Respira hondo.

Ismael es el protagonista de otro de los relatos de «Nosotros, criaturas abisales«. A sus dieciséis años, Ismael vive perdido en una enorme casa con un padre que siempre está ausente por trabajo y una madre que, desafortunadamente, falleció. La nostalgia, la soledad, el aislamiento, Basilia (su cuidadora) y las ganas de que llegue el domingo es lo único que le rodea durante la semana. Los domingos son su salvación; los domingos vuelve a ver a su padre. Sin embargo, es curioso ver como un domingo puede llegar a convertirse, de repente, en el peor día de tu vida.

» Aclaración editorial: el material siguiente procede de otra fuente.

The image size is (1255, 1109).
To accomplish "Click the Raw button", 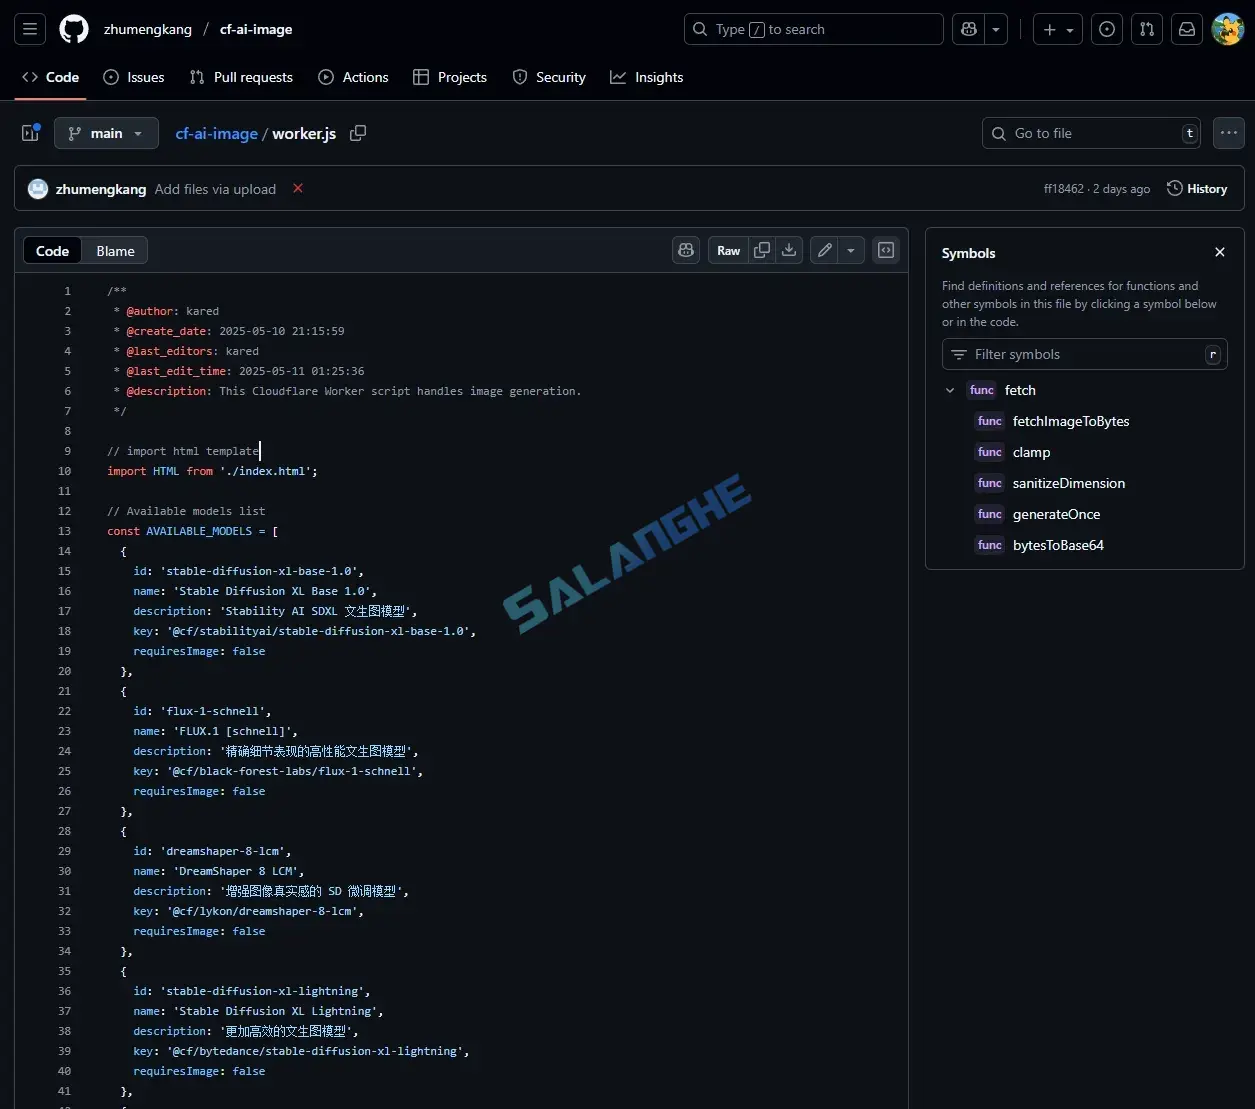I will (x=728, y=250).
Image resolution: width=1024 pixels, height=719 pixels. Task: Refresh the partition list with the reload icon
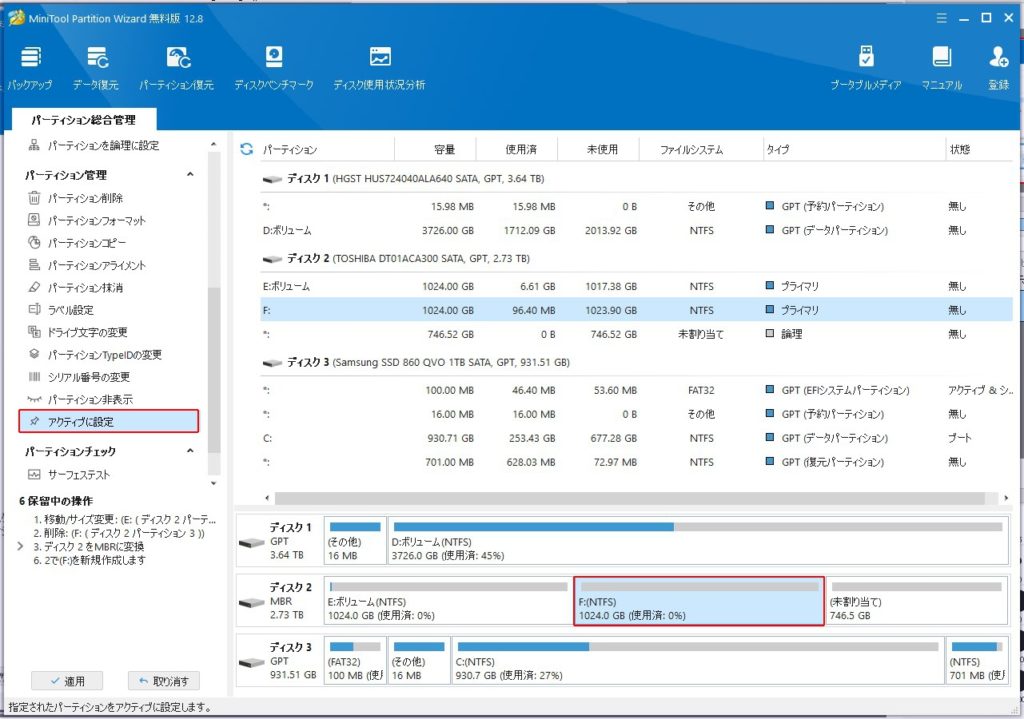[246, 150]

Ahí tenéis un pequeño adelanto del relato que, en su totalidad, podréis leer en octubre junto a todos los demas:

«El domingo es el único día que me sabe a hierba. El resto de la semana tiene ese toque desértico que hace que camine a cámara lenta por las dunas de la casa donde vivo con mi padre. Los pasillos, por ejemplo, son tan anchos y largos que en vez de cruzarlos da la impresión de que hay que nadarlos a contracorriente. Los cincos baños de la planta de arriba están revestidos con unos azulejos grises que, al mirar directo al espejo, es imposible no verte del mismo color que ellos. La enorme cocina se convierte en ese territorio donde las patatas nunca se mezclan con las cebollas, ni tampoco con los pimientos, ni siquiera con los ajos porque, en su inmensidad, viven en cajones a metros de distancia. La piscina, transparente y siempre a la misma temperatura, tiene una enorme roca en medio donde puedes subir a tomar el sol y meterte en tu caparazón hasta sentir que te conviertes en tortuga. Todo, absolutamente todo, lo ha hecho mi padre. Hace aproximadamente treinta años que diseña y construye edificios, olvidando por completo construirse a sí mismo como persona. Apenas lo veo. Apenas lo conozco. Lo único que sé es que le gusta viajar por medio mundo para recoger ideas, negociar contratos o, simplemente, para evitar sus obligaciones como padre».